La editorial Libros del K.O., que por algo lleva un lema pugilístico, se ha propuesto remediar ese vacío con una colección de libritos bajo la égida de Hooligans Ilustrados. La idea es reclutar a  diversos escritores para que cada uno haga un homenaje al club de sus amores. En la primera hornada alinearon a Enric González por el Espanyol (Una cuestión de fe), a Manuel Jabois por el Real Madrid (Grupo salvaje), a Marcos Abal por el Barça (Una insolencia), a Julio Ruiz por el Atleti (Yo me voy al Manzanares), a Antonio Luque por el Betis (Marchito azar verdiblanco), a Ignacio Martínez de Pisón por el Zaragoza (El siglo del pensamiento mágico) y a Ander Izaguirre por la Real Sociedad (Mi abuela y diez más).
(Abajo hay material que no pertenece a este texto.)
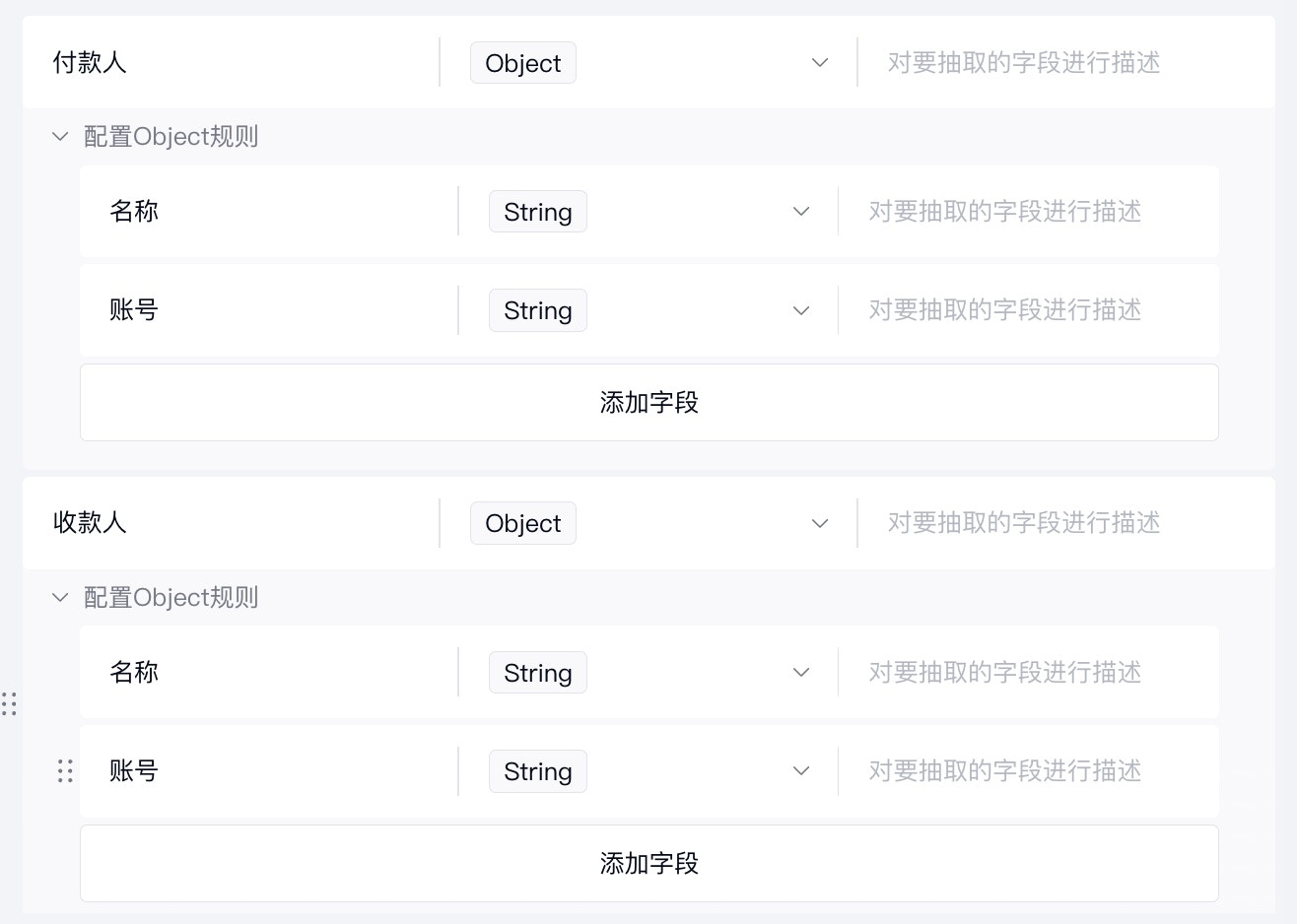Focus the description field for 收款人
The image size is (1297, 924).
pos(1064,523)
En el segundo tiempo han visto la luz José Lobo por el Sevilla (Yonquis y gitanos), Eduardo Rodrigálvarez por el Athletic (Un soviético en la Catedral), Javier Triana por el Logroñés (¡Goool en Las Gaunas!), Enrique Ballester por el Castellón (Infrafútbol) y Antonio Agredano por el Córdoba (En lo mudable). Una selección con goleadores, centrocampistas y defensas leñeros donde sólo falta, para mi gusto, un guardameta: José María Mijangos.
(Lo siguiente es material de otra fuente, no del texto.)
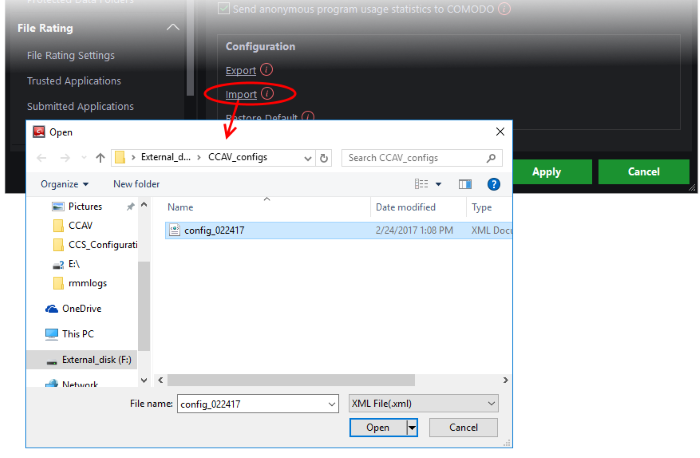Click the info icon next to Export
This screenshot has height=458, width=700.
coord(266,70)
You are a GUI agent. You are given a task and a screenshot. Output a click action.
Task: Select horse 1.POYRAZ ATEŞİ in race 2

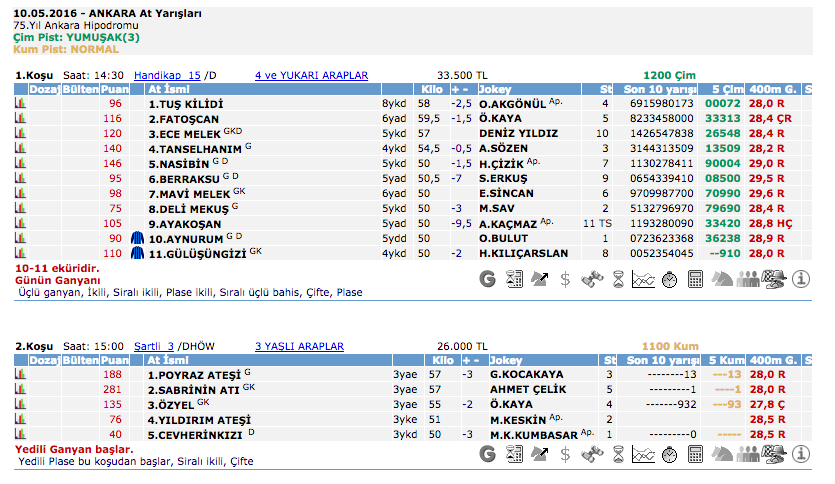point(194,375)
Abro la primera página de Yonquis y gitanos, de José Lobo, y leo:

Mira que se me ocurren cosas que se pueden hacer con la polla en la mano. Se me ocurren un montón de cosas que hacer con la polla en la mano. Y a ti te da por hacer el ridículo, por ponerte trascendente. “Pues quedan cuarenta y cinco minutos para ser campeones”, te dices en los urinarios del Philips Stadion. Cuarenta y cinco minutos que te separan de lo que llevas esperando toda la vida. Tal vez no tanto tiempo, pero casi.
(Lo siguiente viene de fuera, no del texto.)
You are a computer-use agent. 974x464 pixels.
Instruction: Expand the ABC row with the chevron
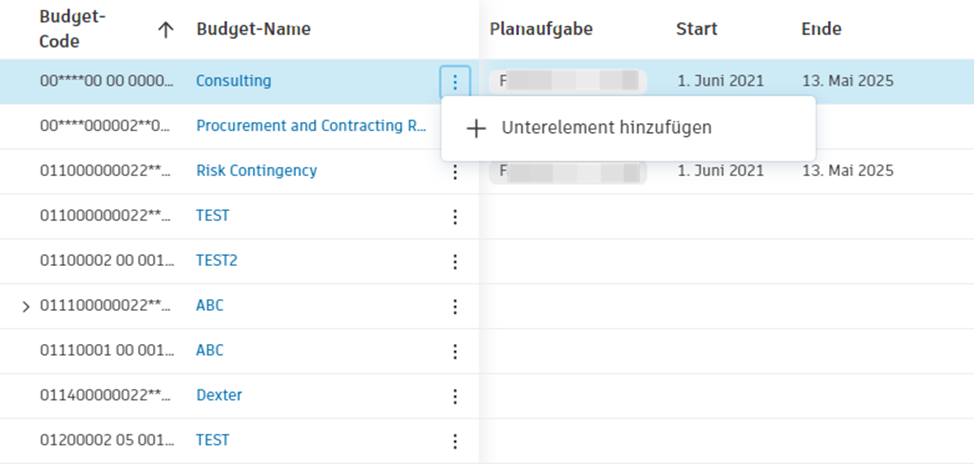(x=26, y=306)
Imposible no seguir leyendo, incluso yo, que ni soy del Sevilla ni me gusta el fútbol ni le gusto al fútbol desde aquellos remotos días en que me iban dejando relegado, al formar los equipos, en el lóbrego rincón de los gordos, los gafotas y los cojos. Ese tiempo infeliz que me condenó a la lectura cuando me hartaba de calentar banquillo dando sombra al botijo.